Benessere animale: i consumatori chiedono più informazioni

 

Sul benessere degli animali in allevamento “c’è una grossa carenza di informazioni che deve essere colmata con un maggiore coinvolgimento dei consumatori”.
Questo il pensiero di Anna Bartolini, rappresentante italiana al Gruppo Europeo Consultivo dei Consumatori (Eccg) e giornalista al convegno del CRPA su “Benessere animale e tutela
del consumatore”, svoltosi il 17 settembre scorso a Bologna in occasione di Sana. La soluzione proposta è quella di uscire dalla nicchia della comunicazione specializzata
per arrivare nelle case di tutti gli italiani attraverso una maggiore presenza sui mezzi di informazione di massa, a partire dalle trasmissioni televisive.

Le affermazioni confermano i risultati delle interviste realizzate nell’ambito del progetto comunitario Welfare Quality, al quale hanno partecipato 44 Istituti di ricerca (6
italiani tra cui il CRPA di Reggio Emilia), 17 Paesi (13 europei, 4 sudamericani). Obiettivo del progetto è quello di sviluppare un sistema di valutazione e di etichettatura del
benessere animale (BA) riconosciuto e riconoscibile dal consumatore, che risulti spendibile a livello commerciale come lo è, ad esempio, il marchio delle produzioni biologiche.

Per i consumatori italiani il benessere animale è importante (87% degli intervistati). Le loro richieste, emerge dalle interviste (effettuate dall’Università di
Pisa), sono quelle di avere maggiore sicurezza alimentare e alta qualità degli alimenti, da raggiungere anche attraverso tecniche di allevamento più rispettose degli
animali. Questo tipo di visione può essere definita antropocentrica, perché denota ancora una scarsa attenzione ai valori etici del benessere animale, invece perseguiti
dalla politica comunitaria e già riconosciuti in molti Paesi europei e da quella parte della società più attenta alle tematiche ambientaliste.
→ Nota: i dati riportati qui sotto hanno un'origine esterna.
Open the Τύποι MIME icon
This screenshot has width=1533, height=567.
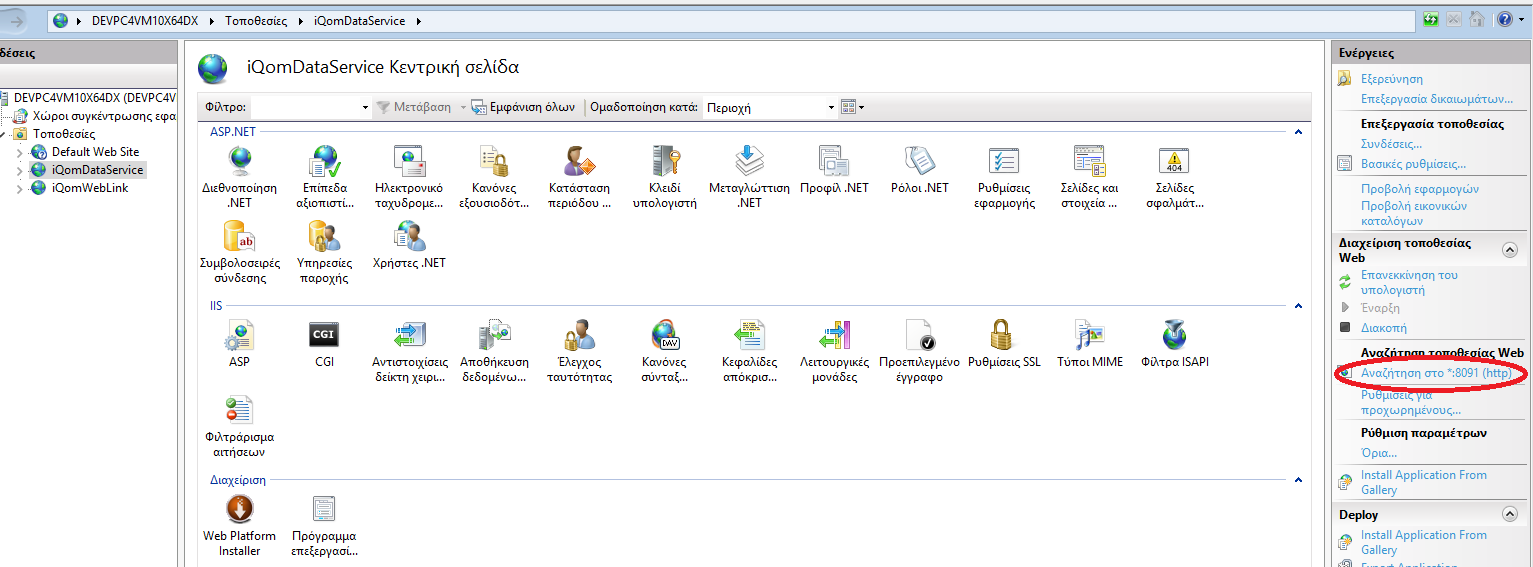coord(1089,335)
In un momento di crisi economica come quello attuale, però, manca la capacità di spesa necessaria a riconoscere questo valore aggiunto, che pesa sui costi di produzione
degli allevatori. Questo, ma anche la scarsa presenza sugli scaffali di prodotti animal friendly e un disinteresse di fondo a cercare/chiedere questo tipo di alimenti finiscono per
condizionare le abitudini di spesa dei consumatori e di conseguenza l’offerta della distribuzione. L’indagine sui retailer (effettuate dall’Università di Parma)
ha rilevato, infatti, che il benessere animale è considerato uno strumento di basso valore per il marketing, con connotazioni addirittura negative per il rischio di dare al
consumatore informazioni che potrebbero confonderlo o addirittura allarmarlo rispetto alla salubrità degli alimenti di origine zootecnica in generale. Solo alcune catene della
distribuzione organizzata offrono attualmente prodotti animal friendly (Natura Sì, Esselunga, Coop, Conad), in altre si trovano in numero limitato (Despar, Proda, Sigma, Standa,
GS-Carrefour), mentre in altre non sono presenti.
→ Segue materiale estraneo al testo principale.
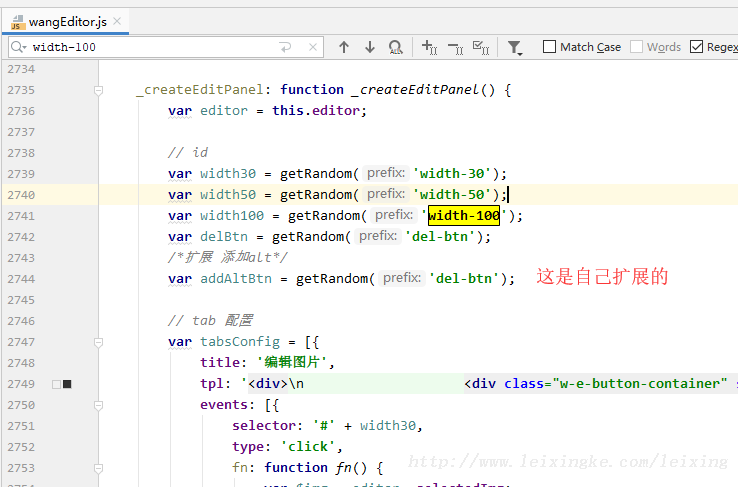This screenshot has width=738, height=487.
Task: Close the wangEditor.js tab
Action: 117,21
Da parte loro le istituzioni italiane non hanno raggiunto tutte lo stesso grado di sensibilità rispetto al benessere animale. Infatti, solo 7 Regioni su 20 hanno attivato
nei propri Piani di Sviluppo Rurale per il 2007-13 la misura 215 sul BA, per la quale sono disponibili complessivamente circa 70 milioni di euro. Si tratta di Valle d’Aosta,
Piemonte, Emilia-Romagna, Veneto, Liguria, Umbria, Campania.

Ciò rischia di far sviluppare il BA a macchia di leopardo, dando l’opportunità agli allevatori di alcune regioni di ammodernare i propri allevamenti e privando
quelli di altre regioni della possibilità di avere questo sostegno. Ciò, tra l’altro, porterà elementi di ulteriore confusione nel consumatore.
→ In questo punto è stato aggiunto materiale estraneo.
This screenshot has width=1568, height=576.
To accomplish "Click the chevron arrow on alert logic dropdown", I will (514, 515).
Per guidare gli allevatori nel lavoro di miglioramento delle condizioni degli animali nelle proprie aziende, il progetto Welfare Quality sta lavorando per individuare specifiche
strategie e protocolli di monitoraggio e valutazione semplici ed efficaci. Positivi i risultati delle prime esperienze dei ricercatori italiani (Università di Milano,
Università di Padova, Università di Napoli e CRPA) su bovini da latte, bovini da carne, bufale, suini e polli da carne.

Ma il benessere non è solo quello relativo alla vita degli capi in allevamento. Infatti coinvolge pure le fasi di trasporto (come ha ricordato Franco Guizzardi della AUSL di
Mantova), peraltro già soggette a una specifica normativa a tutela degli animali.